Tasks to carry out:
[1] According to the CVXPY page, which version of Python does CVXPY require?
[2] Write out the passage of the CVXPY page that starts at the words "CVXPY is a Python-embedded" and ends after the words "b = cvxopt.normal(m)", substituting "intuitive way" for "natural way".

Provided text:
══════════

CVXPY
Although this project is similar to and named the same as CVXPY, this version is a total rewrite and is incompatible with the old one.
What is CVXPY?
CVXPY is a Python-embedded modeling language for optimization problems. CVXPY allows you to express your problem in a natural way. It automatically transforms the problem into standard form, calls a solver, and unpacks the results.
For example, the following code solves a least-squares problem where the variable is constrained by lower and upper bounds:
import cvxpy as cp
import cvxopt
# Problem data.
m = 30
n = 20
A = cvxopt.normal(m,n)
b = cvxopt.normal(m)
# Construct the problem.
x = cp.Variable(n)
objective = cp.Minimize(sum(cp.square(A*x - b)))
constraints = [0 <= x, x <= 1]
p = cp.Problem(objective, constraints)
# The optimal objective is returned by p.solve().
result = p.solve()
# The optimal value for x is stored in x.value.
print x.value
# The optimal Lagrange multiplier for a constraint
# is stored in constraint.dual_value.
print constraints[0].dual_value
Prerequisites
CVXPY requires:
- Python 2.7
- setuptools >= 1.4
- CVXOPT >= 1.1.6
- ECOS >= 1.0.3
- NumPy >= 1.7.1
- SciPy >= 0.13.2
To run the unit tests, you additionally need Nose.
To build the documentation, you need Sphinx.
Installation
To install CVXPY, navigate to the top-level directory and call
python setup.py install
If you have Nose installed, you can verify the CVXPY installation by running
nosetests cvxpy/tests/
If you have Sphinx installed, you can build the documentation by running
cd doc
make html
Basic Usage
Variables
Variables are created using the Variable class.
# Scalar variable.
a = cp.Variable()
# Column vector variable of length 5.
x = cp.Variable(5)
# Matrix variable with 4 rows and 7 columns.
A = cp.Variable(4, 7)
Constants
CVXPY allows you to use your numeric library of choice to construct problem data. Numeric constants (i.e., scalars, vectors, and matrices) may be combined with CVXPY objects in arbitrary expressions. For instance, if x
is a CVXPY Variable in the expression A*x + b
, A
and b
could be Numpy ndarrays, Python floats, CVXOPT matrices, etc. A
and b
could even be different types.
Currently the following types may be used as constants:
- Python numeric types
- CVXOPT dense matrices
- CVXOPT sparse matrices
- Numpy ndarrays
- Numpy matrices
Support for additional types will be added per request.
Parameters
Parameters are symbolic representations of constants. Parameters should only be used in special cases. The purpose of Parameters is to change the value of a constant in a problem without reconstructing the entire problem. For example, to efficiently solve Problem(Minimize(expr1 + gamma*expr2), constraints)
for many different values of gamma
, make gamma
a Parameter. See Parameterized Problems for an example problem that uses parameters.
Parameters are created using the Parameter class. Parameters are created with fixed dimensions. When you create a parameter you have the option of specifying the sign of the parameter's entries (positive, negative, or unknown). The sign is unknown by default. The sign is used in DCP convexity analysis. Parameters can be assigned a constant value any time after they are created. The constant value must have the same dimensions and sign as those specified when the Parameter was created.

══════════

[Target position records]
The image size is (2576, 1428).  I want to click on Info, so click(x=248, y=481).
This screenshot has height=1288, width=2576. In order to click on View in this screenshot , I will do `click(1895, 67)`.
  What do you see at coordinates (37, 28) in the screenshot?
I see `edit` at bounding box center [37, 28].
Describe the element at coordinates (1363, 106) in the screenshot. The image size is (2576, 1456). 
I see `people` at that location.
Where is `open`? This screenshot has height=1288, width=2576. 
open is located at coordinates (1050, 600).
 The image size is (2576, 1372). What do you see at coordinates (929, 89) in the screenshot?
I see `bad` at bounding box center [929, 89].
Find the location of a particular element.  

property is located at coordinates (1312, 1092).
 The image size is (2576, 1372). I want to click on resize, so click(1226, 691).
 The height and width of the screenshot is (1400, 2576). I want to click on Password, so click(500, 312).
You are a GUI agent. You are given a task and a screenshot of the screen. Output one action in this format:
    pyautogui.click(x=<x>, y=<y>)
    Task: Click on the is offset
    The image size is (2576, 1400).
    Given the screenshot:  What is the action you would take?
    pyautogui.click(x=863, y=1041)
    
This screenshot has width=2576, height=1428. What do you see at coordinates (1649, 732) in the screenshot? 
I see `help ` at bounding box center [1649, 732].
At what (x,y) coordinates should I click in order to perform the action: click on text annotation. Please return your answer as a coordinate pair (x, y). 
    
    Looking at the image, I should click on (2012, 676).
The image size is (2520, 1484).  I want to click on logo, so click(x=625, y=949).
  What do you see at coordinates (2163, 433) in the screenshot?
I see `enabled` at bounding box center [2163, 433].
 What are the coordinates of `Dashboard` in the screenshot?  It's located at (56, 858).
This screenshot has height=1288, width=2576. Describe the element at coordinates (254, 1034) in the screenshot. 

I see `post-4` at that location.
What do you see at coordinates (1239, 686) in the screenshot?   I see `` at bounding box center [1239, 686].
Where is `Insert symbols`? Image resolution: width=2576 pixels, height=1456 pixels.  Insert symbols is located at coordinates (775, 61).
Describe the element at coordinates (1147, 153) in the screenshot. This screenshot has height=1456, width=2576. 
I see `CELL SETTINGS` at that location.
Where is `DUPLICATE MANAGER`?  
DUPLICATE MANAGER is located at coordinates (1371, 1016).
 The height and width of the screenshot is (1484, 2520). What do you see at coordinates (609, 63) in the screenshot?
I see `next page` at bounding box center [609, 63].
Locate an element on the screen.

══════════

Responses for each task:
[1] Python 2.7

[2]
CVXPY is a Python-embedded modeling language for optimization problems. CVXPY allows you to express your problem in a intuitive way. It automatically transforms the problem into standard form, calls a solver, and unpacks the results.
For example, the following code solves a least-squares problem where the variable is constrained by lower and upper bounds:
import cvxpy as cp
import cvxopt
# Problem data.
m = 30
n = 20
A = cvxopt.normal(m,n)
b = cvxopt.normal(m)